Edge Delta Deduplicate Logs Processor

The Edge Delta deduplicate logs processor removes duplicate logs to reduce data volume, using a log_count attribute to track duplicates.

6 minute read

Overview

The deduplicate logs processor is used to deduplicate identical logs discovered within a specified interval. Identical logs are those with the same body, attributes, and resources. This node is useful in scenarios where you want to reduce data volume.

Duplicate logs may come about as a result of parallel pipeline design or from systems upstream of the agent.

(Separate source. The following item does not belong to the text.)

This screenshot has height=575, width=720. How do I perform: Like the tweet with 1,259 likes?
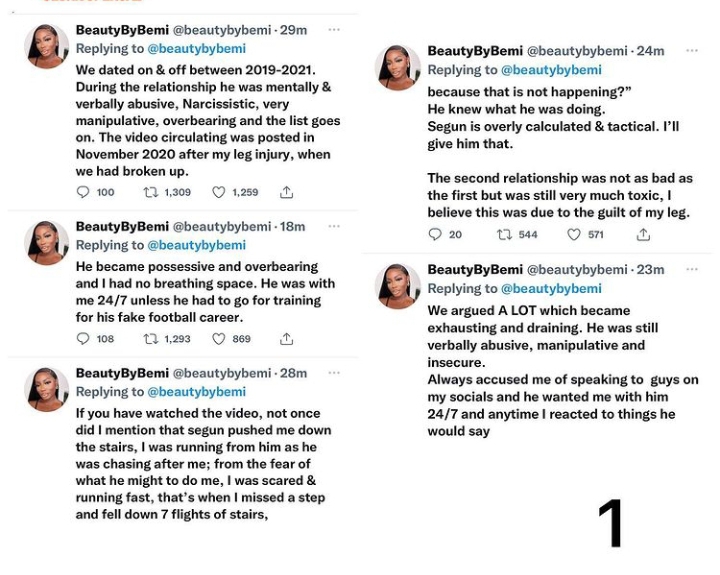(219, 192)
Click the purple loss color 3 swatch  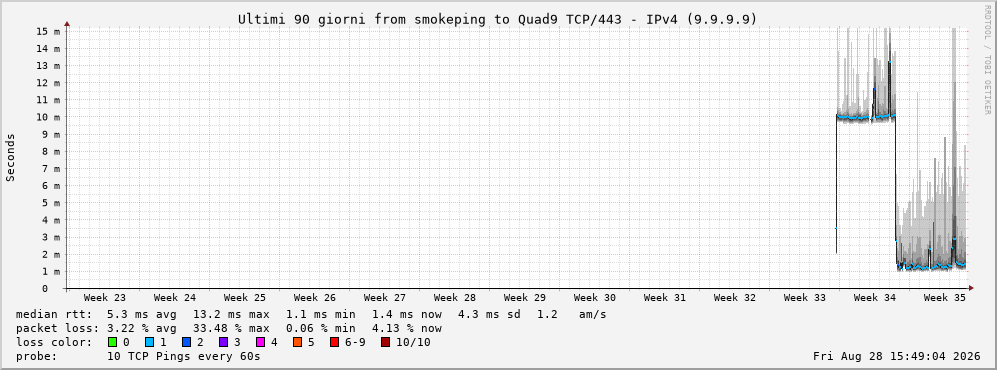tap(224, 343)
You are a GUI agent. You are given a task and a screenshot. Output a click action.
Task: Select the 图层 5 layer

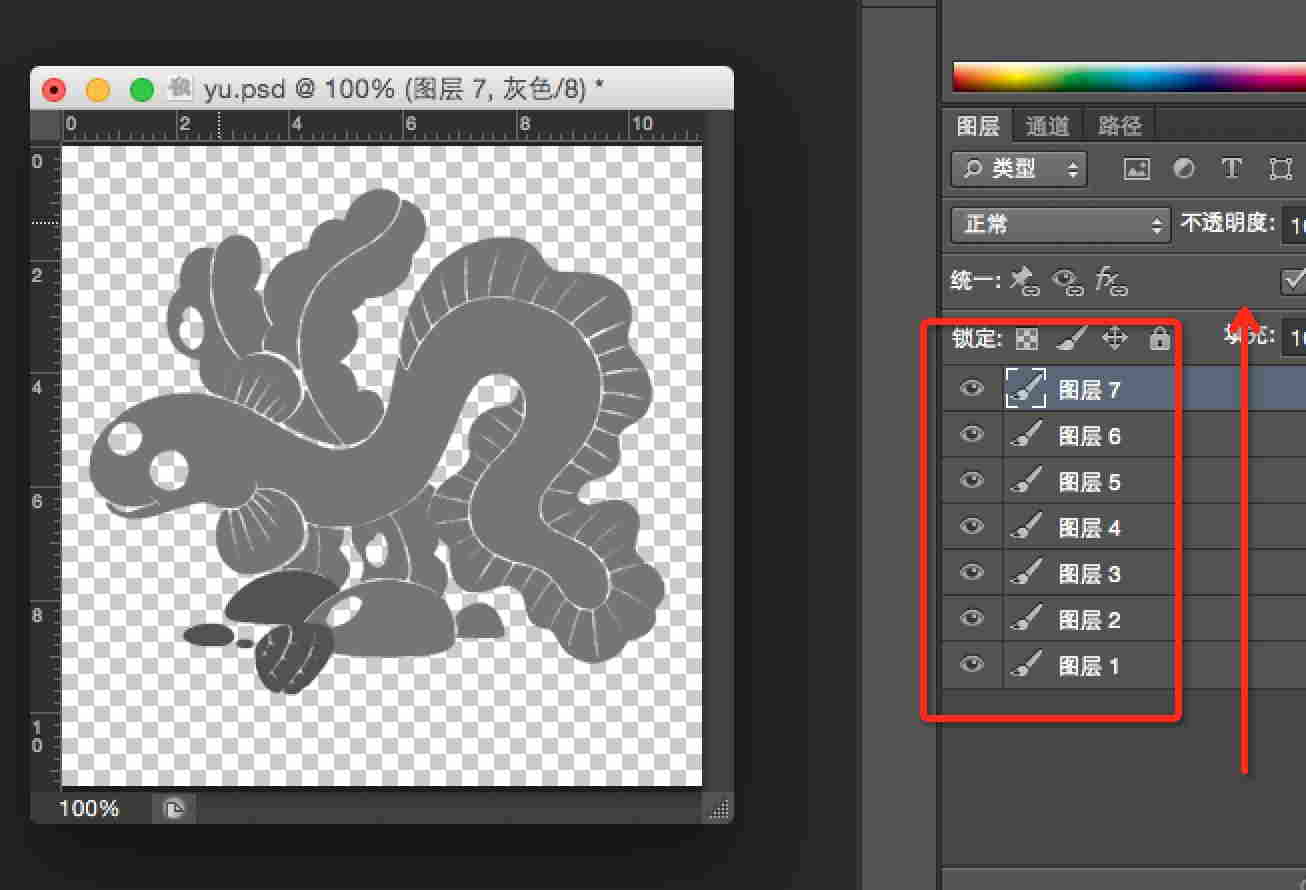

If duplicates are found, one instance will pass with a log_count attribute for the number of replicas dropped. The count attribute counts the number of dropped logs - two identical logs will result in a single log with a log_count attribute of 1. The timestamp is ignored so identical logs with different timestamps but within the same interval will be rolled up into a single log.

Configuration

In this example, all the logs in the input pane are duplicates. So they are compacted into a single log with an additional count field attributes["log_count"] showing the number of duplicates detected during the interval (100 in the case of live capture).

This configuration generates the following YAML:

- name: Multi Processor_db04
  type: sequence
  processors:
  - type: dedup
    metadata: '{"id":"AZERA9gNqbzo6gJsKeQs9","type":"dedup","name":"Deduplicate Logs"}'
    data_types:
    - log
    interval: 1m0s
    count_field_path: attributes["log_count"]

Options

condition

The condition parameter contains a conditional phrase of an OTTL statement. It restricts operation of the processor to only data items where the condition is met. Those data items that do not match the condition are passed without processing. You configure it in the interface and an OTTL condition is generated. It is optional.

Important: All conditions must be written on a single line in YAML. Multi-line conditions are not supported.

Comparison Operators

Operator	Name	Description	Example
`==`	Equal to	Returns `true` if both values are exactly the same	`attributes["status"] == "OK"`
`!=`	Not equal to	Returns `true` if the values are not the same	`attributes["level"] != "debug"`
`>`	Greater than	Returns `true` if the left value is greater than the right	`attributes["duration_ms"] > 1000`
`>=`	Greater than or equal	Returns `true` if the left value is greater than or equal to the right	`attributes["score"] >= 90`
`<`	Less than	Returns `true` if the left value is less than the right	`attributes["load"] < 0.75`
`<=`	Less than or equal	Returns `true` if the left value is less than or equal to the right	`attributes["retries"] <= 3`
`matches`	Regex match	Returns `true` if the string matches a regular expression (generates `IsMatch` function)	`IsMatch(attributes["name"], ".*\\.log$")`

Logical Operators

Important: Use lowercase and, or, not - uppercase operators will cause errors!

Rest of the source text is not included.